RALEIGH – After reaching its lowest recorded rate in N.C. history, the state’s infant mortality rate inched up slightly last year.
Health advocates use the statistic as a measure of the population’s overall health. Infant mortality can happen from a wide range of factors, including maternal health, health-care access and socioeconomic conditions.
“Historically, North Carolina’s infant mortality rate has been among the highest in the nation,” said Laila A. Bell, director of research and data at Action for Children N.C. “Lowering our state’s infant mortality rate should be seen as a critical part of our efforts to improve public health in North Carolina.”
The racial gap in mortality rates still remain.
Black babies are more than twice as likely to die before reaching their first birthday as white babies.
Also, twice as many infants die before reaching their first birthday in eastern North Carolina as opposed to other parts of the state.

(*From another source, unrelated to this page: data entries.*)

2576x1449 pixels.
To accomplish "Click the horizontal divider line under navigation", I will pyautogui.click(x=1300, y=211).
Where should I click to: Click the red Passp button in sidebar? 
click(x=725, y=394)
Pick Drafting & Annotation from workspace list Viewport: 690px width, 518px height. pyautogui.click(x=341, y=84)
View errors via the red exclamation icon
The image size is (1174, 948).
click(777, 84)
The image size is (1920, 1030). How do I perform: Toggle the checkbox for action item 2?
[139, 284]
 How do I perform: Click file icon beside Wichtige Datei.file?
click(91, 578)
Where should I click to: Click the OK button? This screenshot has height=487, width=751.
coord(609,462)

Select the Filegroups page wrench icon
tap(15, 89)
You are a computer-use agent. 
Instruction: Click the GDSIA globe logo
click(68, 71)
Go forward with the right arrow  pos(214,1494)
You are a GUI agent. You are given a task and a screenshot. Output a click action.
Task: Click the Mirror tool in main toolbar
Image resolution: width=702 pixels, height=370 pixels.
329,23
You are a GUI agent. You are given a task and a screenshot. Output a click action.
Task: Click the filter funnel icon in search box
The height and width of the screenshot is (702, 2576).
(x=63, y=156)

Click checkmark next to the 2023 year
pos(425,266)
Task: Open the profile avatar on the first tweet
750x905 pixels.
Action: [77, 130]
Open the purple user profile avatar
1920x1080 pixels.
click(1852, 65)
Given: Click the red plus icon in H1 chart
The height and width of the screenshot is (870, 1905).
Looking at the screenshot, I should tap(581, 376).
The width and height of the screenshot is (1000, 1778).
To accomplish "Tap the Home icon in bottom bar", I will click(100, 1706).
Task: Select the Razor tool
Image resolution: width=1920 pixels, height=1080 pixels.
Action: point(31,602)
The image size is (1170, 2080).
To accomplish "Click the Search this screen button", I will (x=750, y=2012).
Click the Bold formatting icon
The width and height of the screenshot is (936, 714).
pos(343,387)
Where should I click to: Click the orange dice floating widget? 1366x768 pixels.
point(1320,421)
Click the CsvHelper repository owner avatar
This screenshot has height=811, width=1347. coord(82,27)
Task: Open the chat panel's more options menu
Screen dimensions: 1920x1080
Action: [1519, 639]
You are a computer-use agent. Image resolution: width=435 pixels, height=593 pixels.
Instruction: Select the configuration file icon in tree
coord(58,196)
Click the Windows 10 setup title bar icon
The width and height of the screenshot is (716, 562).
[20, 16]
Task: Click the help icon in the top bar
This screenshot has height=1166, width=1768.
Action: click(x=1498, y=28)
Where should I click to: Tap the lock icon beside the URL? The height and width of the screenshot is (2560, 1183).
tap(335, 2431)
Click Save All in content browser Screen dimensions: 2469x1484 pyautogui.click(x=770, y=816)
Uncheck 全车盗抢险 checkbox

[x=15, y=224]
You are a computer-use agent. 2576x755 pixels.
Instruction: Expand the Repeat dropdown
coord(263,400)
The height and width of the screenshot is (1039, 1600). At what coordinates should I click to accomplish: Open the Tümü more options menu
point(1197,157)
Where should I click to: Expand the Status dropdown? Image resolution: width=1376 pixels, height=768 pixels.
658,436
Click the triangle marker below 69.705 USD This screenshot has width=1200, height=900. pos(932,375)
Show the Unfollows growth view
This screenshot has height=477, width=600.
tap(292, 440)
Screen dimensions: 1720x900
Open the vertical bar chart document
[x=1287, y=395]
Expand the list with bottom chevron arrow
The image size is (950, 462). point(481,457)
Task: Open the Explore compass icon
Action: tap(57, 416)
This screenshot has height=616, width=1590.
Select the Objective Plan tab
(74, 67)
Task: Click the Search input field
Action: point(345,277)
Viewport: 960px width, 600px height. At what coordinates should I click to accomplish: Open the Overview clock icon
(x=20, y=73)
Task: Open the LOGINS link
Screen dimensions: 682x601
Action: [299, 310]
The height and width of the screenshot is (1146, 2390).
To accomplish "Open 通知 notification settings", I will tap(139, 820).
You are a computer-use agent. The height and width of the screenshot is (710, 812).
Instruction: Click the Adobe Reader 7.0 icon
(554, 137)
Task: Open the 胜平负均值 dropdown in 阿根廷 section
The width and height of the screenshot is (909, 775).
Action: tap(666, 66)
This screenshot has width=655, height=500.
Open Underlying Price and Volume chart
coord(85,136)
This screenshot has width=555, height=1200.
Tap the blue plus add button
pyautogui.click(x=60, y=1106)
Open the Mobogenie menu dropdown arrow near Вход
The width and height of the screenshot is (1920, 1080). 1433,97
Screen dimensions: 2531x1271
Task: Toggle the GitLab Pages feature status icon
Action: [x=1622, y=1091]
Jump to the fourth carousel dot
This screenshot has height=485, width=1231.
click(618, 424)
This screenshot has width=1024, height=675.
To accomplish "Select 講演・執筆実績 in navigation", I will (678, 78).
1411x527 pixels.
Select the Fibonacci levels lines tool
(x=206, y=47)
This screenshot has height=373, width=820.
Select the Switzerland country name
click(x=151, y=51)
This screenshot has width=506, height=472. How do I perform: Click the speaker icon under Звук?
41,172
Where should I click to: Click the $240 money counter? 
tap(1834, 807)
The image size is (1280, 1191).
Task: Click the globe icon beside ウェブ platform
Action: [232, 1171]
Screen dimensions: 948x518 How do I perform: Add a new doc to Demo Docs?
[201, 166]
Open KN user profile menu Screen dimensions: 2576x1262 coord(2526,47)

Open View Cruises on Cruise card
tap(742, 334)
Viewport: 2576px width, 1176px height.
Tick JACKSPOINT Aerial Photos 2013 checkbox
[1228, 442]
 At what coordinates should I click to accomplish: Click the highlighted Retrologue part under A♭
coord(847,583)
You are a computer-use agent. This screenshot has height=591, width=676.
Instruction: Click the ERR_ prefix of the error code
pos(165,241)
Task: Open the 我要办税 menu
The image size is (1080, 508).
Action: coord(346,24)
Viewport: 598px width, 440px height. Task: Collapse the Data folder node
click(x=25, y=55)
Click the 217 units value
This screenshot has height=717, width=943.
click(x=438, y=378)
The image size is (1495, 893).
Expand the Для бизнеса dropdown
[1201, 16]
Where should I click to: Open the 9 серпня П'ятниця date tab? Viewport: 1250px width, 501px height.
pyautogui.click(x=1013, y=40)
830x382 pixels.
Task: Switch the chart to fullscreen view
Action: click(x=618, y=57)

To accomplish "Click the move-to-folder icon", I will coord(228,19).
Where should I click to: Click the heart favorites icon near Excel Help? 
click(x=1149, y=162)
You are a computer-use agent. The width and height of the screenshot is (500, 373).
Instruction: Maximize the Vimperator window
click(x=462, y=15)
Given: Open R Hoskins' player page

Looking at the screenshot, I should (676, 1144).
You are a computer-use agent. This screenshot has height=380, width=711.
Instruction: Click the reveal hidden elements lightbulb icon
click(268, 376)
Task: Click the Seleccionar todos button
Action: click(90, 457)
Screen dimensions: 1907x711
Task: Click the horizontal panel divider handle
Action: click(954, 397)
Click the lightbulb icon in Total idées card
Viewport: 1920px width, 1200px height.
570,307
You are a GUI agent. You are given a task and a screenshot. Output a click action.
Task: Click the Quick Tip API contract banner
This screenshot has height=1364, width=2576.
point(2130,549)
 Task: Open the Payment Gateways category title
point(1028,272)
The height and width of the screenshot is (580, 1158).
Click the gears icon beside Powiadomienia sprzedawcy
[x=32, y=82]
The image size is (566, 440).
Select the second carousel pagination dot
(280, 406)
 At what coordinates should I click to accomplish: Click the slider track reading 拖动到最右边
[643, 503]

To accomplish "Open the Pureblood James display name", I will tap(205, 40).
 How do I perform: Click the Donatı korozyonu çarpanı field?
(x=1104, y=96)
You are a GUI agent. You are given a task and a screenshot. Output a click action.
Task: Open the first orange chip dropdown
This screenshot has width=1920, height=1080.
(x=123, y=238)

Last year, the General Assembly cut funding to maternity clinics in 29 eastern N.C. counties that provide care to women with high-risk pregnancies. Although the funding was restored earlier this year, some say the damage had been done.
“An increasingly sophisticated body of research shows that when it comes to health outcomes, place matters,” Bell said. “The conditions in which our expectant mothers and children live – the economic security of their families, the quality of their neighborhoods and schools, and their access to nutritious foods – all impact the health of our children.
“It is not enough to simply address the symptoms of poor health, we must also identify the complex root causes of health disparities and find ways to correct them.”